Haris Ibrahimovic

Personal information
- Date of birth: 17 February 1998 (age 28)
- Place of birth: Tampere, Finland
- Height: 1.83 m (6 ft 0 in)
- Positions: Winger; forward;

Team information
- Current team: KFC Duffel
- Number: 9

Youth career
- Ilves

Senior career*
- Years: Team / Apps / (Gls)
- 2016: Ilves II / 9 / (1)
- 2016: Ashdod / 2 / (0)
- 2017–2018: HIFK 2 / 25 / (6)
- 2019: Tampere United / 20 / (5)
- 2020: Espoo / 7 / (5)
- 2020: Oberneuland / 3 / (0)
- 2020: → Oberneuland II (loan) / 1 / (3)
- 2021–2022: Dekani / 12 / (2)
- 2023–2024: Berchem Sport / 15 / (1)
- 2024–: KFC Duffel

= Haris Ibrahimovic =

Finnish footballer (born 1998)

Haris Ibrahimovic (born 17 February 1998) is a Finnish footballer who plays as a midfielder or winger for KFC Duffel.

==Career==

Ibrahimovic started his career with Israeli top flight side Ashdod after trialing for Werder Bremen in the German Bundesliga, where he made 2 appearances and scored 0 goals.

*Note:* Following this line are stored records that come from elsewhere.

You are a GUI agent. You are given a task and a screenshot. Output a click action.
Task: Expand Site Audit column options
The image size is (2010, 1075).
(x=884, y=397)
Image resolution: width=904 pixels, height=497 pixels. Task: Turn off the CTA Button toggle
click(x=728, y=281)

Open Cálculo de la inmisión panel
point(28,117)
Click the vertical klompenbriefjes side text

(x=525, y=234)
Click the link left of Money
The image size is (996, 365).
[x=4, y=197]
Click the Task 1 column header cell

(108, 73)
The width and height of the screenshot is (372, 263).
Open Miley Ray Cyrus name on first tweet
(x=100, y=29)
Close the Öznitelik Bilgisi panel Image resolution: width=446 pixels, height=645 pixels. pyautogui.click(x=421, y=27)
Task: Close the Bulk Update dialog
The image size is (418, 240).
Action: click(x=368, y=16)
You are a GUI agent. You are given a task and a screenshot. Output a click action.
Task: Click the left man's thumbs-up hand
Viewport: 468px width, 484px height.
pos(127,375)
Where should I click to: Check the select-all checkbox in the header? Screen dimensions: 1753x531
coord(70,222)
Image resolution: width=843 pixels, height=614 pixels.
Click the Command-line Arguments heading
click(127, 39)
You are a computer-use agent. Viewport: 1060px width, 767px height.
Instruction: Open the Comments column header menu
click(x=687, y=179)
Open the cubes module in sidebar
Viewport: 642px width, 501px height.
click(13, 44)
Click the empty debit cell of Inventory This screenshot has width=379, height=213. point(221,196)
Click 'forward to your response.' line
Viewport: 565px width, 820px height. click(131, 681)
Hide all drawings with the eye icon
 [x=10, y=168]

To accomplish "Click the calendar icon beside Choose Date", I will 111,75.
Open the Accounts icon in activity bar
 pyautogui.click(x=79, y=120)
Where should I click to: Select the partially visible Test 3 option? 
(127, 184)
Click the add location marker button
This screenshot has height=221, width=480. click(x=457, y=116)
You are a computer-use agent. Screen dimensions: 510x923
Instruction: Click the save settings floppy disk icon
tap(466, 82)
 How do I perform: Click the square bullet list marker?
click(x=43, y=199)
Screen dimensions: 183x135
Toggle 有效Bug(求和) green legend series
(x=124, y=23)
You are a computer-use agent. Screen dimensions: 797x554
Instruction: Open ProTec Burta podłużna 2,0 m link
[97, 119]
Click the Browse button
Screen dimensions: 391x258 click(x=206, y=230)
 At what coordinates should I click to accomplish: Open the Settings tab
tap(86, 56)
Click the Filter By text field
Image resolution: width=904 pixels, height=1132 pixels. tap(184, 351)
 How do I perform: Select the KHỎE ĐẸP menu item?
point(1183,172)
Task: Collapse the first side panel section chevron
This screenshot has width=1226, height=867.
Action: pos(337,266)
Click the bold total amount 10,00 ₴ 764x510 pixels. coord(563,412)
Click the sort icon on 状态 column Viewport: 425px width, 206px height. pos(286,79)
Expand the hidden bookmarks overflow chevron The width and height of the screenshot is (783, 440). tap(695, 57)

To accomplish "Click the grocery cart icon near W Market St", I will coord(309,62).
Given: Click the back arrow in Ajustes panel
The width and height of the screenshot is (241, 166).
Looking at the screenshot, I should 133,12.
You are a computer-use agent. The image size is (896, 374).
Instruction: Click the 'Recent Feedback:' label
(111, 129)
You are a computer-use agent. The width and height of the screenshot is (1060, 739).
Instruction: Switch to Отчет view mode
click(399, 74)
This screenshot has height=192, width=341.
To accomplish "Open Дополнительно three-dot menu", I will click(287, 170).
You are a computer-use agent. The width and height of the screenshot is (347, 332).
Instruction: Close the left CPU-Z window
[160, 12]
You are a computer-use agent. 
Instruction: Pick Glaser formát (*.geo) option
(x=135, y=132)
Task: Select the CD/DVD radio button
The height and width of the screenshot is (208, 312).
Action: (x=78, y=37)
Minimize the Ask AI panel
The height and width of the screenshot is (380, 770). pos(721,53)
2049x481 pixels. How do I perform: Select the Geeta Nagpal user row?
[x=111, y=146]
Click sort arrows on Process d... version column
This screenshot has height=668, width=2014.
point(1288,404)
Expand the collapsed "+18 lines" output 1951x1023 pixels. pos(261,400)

On 6 August 2016, he debuted for Ashdod during a 2–2 draw with Hapoel Ashkelon. Before the 2017 season, Ibrahimovic signed for Finnish fourth division club HIFK 2, helping them earn promotion to the Finnish third division. Before the 2019 season, he signed for Tampere United in the Finnish third division after trialing for Italian team Massese. In 2020, he signed for FC Oberneuland in the German fourth division. In 2021, Ibrahimovic signed for Slovenian second division outfit Dekani.